Essas células são essenciais para evitar que o corpo se ataque (autoimunidade). No entanto, em um contexto de câncer, essa mesma função de freio é sequestrada:
- Tumores recrutam as Tregs para “silenciar” as células de defesa, permitindo que o câncer se esconda da vigilância imunológica, explica Stephen Stefani, oncologista do Grupo Oncoclínicas.
- “É como se o inimigo sequestrasse o comando central da defesa”, complementa o especialista.
Segundo Cristina Bonorino, coordenadora do Laboratório de Imunoterapia da Universidade Federal de Ciências da Saúde de Porto Alegre, essa descoberta mostrou “de forma detalhada como os tumores conseguem se perpetuar, ludibriando o sistema imunológico para não serem atacados”.
Imunoterapia de Ponta Nascida do Conceito
O entendimento de que o câncer se protege ativando os “freios” do sistema imune inspirou uma nova geração de terapias: a imunoterapia moderna.
Medicamentos como os inibidores de checkpoint (anti-PD-1 e anti-CTLA-4) atuam justamente liberando esse freio.
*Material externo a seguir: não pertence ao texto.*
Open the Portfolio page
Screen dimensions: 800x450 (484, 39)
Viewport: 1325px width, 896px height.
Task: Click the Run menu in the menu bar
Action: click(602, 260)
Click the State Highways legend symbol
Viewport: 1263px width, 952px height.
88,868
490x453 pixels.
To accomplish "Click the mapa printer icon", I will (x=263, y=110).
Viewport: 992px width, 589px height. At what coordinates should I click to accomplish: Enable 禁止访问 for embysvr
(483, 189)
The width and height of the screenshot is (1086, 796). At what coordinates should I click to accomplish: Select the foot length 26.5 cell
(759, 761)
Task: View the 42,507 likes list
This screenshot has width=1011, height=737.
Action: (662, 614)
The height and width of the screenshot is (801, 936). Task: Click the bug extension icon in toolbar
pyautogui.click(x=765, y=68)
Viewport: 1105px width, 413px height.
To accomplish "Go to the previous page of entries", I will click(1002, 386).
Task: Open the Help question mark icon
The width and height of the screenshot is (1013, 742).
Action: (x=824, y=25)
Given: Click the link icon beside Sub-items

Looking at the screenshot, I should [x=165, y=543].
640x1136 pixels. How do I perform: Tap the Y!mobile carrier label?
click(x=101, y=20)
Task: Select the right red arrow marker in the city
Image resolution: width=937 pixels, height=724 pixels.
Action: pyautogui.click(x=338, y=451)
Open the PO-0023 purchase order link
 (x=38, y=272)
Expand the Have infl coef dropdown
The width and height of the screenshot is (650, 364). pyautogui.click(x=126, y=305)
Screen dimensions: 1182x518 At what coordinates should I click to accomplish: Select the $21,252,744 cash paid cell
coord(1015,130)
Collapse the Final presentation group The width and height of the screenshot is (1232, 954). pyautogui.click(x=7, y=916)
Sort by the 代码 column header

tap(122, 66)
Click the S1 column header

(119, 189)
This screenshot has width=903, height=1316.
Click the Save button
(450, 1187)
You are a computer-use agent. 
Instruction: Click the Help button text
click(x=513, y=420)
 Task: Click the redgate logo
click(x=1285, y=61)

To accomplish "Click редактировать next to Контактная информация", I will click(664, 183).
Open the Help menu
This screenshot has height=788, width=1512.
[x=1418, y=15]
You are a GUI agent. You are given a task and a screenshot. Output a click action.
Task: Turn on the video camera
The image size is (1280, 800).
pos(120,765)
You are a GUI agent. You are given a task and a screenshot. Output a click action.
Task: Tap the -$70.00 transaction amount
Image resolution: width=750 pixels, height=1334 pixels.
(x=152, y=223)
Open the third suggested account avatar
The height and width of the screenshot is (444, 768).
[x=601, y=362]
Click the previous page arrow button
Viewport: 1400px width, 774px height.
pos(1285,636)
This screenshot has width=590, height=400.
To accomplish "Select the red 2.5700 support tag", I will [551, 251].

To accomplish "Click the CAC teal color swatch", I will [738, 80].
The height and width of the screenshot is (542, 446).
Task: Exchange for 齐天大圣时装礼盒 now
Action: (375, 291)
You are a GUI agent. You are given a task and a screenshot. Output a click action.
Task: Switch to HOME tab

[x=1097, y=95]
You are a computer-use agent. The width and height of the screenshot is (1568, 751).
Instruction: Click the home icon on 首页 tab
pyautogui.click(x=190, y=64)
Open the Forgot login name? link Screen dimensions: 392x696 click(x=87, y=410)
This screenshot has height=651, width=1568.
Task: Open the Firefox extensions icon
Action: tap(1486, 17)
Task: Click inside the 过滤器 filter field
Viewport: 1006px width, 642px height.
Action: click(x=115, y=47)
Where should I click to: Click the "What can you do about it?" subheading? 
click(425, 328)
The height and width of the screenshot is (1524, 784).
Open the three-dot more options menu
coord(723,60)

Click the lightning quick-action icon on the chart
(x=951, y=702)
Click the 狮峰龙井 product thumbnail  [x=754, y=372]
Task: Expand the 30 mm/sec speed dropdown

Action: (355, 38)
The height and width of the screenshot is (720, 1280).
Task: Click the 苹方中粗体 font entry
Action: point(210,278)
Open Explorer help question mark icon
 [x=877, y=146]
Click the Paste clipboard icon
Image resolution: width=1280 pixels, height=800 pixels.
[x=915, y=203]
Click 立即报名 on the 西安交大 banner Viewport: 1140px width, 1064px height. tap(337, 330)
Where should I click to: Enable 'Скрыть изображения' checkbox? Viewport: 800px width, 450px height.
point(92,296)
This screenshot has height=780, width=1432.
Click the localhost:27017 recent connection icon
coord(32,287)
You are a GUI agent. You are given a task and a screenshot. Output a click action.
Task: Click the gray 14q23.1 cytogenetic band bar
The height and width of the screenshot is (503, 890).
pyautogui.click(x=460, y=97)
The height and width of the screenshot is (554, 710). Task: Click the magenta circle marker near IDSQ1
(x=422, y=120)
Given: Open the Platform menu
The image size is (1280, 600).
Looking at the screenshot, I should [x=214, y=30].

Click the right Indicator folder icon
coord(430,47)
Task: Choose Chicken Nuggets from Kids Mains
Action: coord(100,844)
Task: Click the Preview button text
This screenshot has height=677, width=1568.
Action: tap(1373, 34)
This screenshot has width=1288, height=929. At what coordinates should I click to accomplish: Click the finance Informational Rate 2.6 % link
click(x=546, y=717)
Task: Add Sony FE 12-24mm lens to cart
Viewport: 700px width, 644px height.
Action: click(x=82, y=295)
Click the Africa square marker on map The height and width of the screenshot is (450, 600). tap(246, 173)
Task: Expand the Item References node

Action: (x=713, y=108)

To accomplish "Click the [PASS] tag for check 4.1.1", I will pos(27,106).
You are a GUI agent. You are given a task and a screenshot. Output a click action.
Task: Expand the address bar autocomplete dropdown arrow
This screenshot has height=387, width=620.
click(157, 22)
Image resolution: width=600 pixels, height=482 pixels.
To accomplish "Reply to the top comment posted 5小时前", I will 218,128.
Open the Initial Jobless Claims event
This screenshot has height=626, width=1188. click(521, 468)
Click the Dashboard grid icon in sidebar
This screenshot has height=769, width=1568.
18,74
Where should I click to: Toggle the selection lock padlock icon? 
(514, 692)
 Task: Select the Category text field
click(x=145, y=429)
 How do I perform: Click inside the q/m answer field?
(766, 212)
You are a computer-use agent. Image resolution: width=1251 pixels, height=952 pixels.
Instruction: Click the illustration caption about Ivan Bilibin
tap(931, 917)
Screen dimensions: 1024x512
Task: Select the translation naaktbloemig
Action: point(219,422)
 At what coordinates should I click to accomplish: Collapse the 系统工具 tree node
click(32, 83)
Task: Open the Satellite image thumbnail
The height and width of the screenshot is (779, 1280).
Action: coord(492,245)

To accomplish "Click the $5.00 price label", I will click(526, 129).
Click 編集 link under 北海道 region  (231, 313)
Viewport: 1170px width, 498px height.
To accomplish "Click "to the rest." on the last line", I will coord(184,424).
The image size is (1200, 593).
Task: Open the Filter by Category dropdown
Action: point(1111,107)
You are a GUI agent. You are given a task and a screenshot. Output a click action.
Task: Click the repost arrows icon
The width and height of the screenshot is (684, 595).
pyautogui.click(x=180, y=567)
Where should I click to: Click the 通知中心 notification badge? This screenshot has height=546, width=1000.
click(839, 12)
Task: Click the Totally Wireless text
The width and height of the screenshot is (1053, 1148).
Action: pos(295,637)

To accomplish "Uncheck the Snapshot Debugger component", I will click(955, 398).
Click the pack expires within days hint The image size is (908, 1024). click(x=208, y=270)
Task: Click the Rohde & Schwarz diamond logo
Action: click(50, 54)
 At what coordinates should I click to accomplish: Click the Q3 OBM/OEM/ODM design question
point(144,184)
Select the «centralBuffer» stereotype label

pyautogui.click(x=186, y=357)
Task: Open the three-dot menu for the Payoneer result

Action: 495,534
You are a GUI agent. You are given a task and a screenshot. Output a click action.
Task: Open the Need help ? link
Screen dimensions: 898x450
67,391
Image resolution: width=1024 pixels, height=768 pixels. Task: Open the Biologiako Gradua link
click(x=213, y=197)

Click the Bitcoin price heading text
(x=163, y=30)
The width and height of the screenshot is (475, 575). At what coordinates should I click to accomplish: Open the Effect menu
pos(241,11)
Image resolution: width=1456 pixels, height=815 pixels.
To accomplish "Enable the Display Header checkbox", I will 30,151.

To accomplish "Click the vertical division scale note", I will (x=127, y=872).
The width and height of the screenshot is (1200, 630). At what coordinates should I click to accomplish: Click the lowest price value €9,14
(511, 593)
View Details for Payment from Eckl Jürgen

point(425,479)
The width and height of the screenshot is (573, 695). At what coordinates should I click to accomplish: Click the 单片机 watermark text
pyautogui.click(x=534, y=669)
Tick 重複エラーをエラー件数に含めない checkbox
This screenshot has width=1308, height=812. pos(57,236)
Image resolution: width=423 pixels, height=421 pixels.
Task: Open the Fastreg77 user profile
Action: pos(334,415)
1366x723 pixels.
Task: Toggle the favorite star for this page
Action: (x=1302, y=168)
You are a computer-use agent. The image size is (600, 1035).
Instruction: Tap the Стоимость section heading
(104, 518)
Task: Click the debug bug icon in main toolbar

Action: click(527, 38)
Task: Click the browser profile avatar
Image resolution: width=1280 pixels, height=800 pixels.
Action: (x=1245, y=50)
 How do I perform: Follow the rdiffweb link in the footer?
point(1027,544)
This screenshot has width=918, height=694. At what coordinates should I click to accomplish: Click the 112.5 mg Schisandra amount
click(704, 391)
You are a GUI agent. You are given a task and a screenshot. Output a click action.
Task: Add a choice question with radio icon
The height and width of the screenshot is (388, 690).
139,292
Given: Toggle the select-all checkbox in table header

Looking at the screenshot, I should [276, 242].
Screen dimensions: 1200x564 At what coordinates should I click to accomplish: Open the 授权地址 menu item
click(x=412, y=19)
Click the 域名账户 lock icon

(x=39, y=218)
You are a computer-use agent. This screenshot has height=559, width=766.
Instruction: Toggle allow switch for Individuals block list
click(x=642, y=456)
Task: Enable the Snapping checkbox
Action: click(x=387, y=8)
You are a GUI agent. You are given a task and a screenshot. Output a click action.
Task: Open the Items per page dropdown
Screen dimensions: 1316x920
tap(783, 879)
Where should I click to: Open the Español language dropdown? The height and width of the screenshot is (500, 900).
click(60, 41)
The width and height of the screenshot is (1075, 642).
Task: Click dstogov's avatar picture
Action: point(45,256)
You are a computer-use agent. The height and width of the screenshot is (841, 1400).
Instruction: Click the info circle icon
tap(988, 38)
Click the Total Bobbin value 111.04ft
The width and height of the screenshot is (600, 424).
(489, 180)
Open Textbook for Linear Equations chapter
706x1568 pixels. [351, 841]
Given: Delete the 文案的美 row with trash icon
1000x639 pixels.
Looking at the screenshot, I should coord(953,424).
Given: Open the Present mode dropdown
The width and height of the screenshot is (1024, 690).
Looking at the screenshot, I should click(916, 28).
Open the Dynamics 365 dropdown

Ao bloquear as vias usadas pelas Tregs, eles permitem que os linfócitos T ataquem o tumor de forma eficaz.
A descoberta das Tregs permite o desenvolvimento de terapias ainda mais precisas, focadas em restaurar o equilíbrio imunológico. O oncologista Daniel Vargas, do Instituto Vencer o Câncer, destaca que essa pesquisa abriu o caminho para a era da imunoterapia, que “continua evoluindo em direção a terapias mais personalizadas”.
Novas Terapias em Teste
Atualmente, há diversos ensaios clínicos em andamento que buscam modular diretamente as Tregs dentro dos tumores para potencializar o efeito das imunoterapias já aprovadas.
Entre as novas abordagens, destacam-se:
- Fármacos como mogamulizumabe, que tenta eliminar as Tregs dentro do microambiente tumoral.
- Pesquisas com versões modificadas da interleucina-2, para estimular as Tregs de forma controlada em doenças autoimunes.
Stephen Stefani conclui que o desafio da oncologia de precisão é o “equilíbrio fino”: “Manipular o sistema imune é um equilíbrio fino: se o sistema fica frouxo, o câncer progride; se é liberado demais, o corpo pode atacar a si mesmo.”